As conclusões fazem parte do artigo “A-type Tonian granite in the Northwest of the Gavião Block: Record of within-plate magmatism precursor to the continental lifting of the São Francisco paleoplate?”, publicado na revista Journal of South American Earth Sciences. A pesquisa foi conduzida por José Alberto Rodrigues do Vale, do SGB, em colaboração com outros especialistas da instituição.
O estudo concentrou-se na Suíte Serra do Meio, um conjunto de granitos relacionados ao magmatismo intraplaca — processo que ocorre no interior das placas tectônicas, afastado de suas margens. Por meio de análises geoquímicas, petrográficas e datação isotópica U–Pb via SHRIMP, os pesquisadores confirmaram que as rochas foram formadas há cerca de 930 ± 2 milhões de anos.
Esses dados reforçam a hipótese de que os granitos estão associados a um rifte continental incipiente, o chamado Rifte Santo Onofre. Esse processo geológico não se completou, caracterizando um rift abortado. Segundo os autores, esse fenômeno pode ter sido um dos primeiros sinais da desagregação do supercontinente Rodínia.

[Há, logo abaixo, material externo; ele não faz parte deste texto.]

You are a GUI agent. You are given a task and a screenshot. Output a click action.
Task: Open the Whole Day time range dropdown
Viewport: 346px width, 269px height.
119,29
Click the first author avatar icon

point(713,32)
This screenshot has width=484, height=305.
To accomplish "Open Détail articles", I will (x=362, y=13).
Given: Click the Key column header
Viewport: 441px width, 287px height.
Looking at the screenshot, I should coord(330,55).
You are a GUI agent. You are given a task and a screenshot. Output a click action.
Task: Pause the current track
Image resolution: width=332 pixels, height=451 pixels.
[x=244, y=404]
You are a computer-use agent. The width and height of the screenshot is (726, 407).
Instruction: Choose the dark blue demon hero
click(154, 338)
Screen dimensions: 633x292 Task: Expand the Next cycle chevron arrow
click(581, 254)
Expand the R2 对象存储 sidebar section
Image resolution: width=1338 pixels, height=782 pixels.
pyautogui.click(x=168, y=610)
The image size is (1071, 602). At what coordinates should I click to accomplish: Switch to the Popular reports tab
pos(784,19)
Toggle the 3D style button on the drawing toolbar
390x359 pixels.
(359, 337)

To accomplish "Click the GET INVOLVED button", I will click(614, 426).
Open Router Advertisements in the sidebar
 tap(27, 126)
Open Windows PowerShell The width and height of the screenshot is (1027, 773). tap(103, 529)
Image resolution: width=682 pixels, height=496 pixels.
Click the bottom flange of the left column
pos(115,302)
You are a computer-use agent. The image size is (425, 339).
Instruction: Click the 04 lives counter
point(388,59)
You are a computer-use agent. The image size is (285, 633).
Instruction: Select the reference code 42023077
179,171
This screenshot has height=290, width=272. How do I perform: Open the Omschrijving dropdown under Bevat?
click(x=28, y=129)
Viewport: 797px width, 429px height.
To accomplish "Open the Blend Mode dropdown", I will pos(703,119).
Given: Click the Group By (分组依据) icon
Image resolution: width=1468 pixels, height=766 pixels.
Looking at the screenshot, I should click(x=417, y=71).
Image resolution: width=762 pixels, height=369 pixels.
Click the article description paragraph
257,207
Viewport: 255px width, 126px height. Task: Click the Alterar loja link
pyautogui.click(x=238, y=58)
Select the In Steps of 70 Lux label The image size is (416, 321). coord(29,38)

Um dos aspectos inéditos do trabalho foi a detecção de magmatismo anorogênico do tipo A1 em uma região ainda pouco investigada. Tal ocorrência é relevante, uma vez que granitos desse tipo frequentemente contêm elementos raros, considerados estratégicos para setores de alta tecnologia, como baterias, ímãs e eletrônicos avançados.
Entender a formação e evolução desses granitos permite aos cientistas reconstruir eventos geodinâmicos que moldaram o Cráton do São Francisco, uma das principais províncias geológicas da América do Sul. Essa região é considerada fundamental para desvendar os processos que deram origem ao supercontinente Gondwana, o qual reuniu porções da América do Sul, África, Antártica, entre outros blocos continentais.
“A análise desses granitos contribui diretamente para o entendimento da história tectônica do Gondwana e da evolução do embasamento continental brasileiro”, explicou José Alberto do Vale, principal autor da pesquisa.
Projeto ARIM: base para novas descobertas
O trabalho foi desenvolvido com base em dados coletados entre 2018 e 2021 pelo Projeto Áreas de Relevante Interesse Mineral (ARIM), conduzido pelo SGB na região de São Raimundo Nonato (PI). Todos os levantamentos e análises foram executados por pesquisadores brasileiros, reforçando a capacidade científica nacional na investigação de recursos geológicos estratégicos.
Além do avanço no conhecimento geológico, os resultados também têm implicações práticas. A presença de granitos tipo A pode indicar potencial mineral relevante, abrindo caminho para estudos mais aprofundados voltados à exploração de recursos naturais.
Durante décadas, acreditava-se que granitos do tipo A surgiam exclusivamente em ambientes tectônicos distensivos — onde a crosta terrestre se afasta. Hoje, no entanto, já se reconhece que essas rochas também podem se formar em contextos compressivos, nos quais as placas colidem. Essa revisão de conceitos reforça o caráter dinâmico da geologia e o papel da ciência na reinterpretação contínua dos processos da Terra.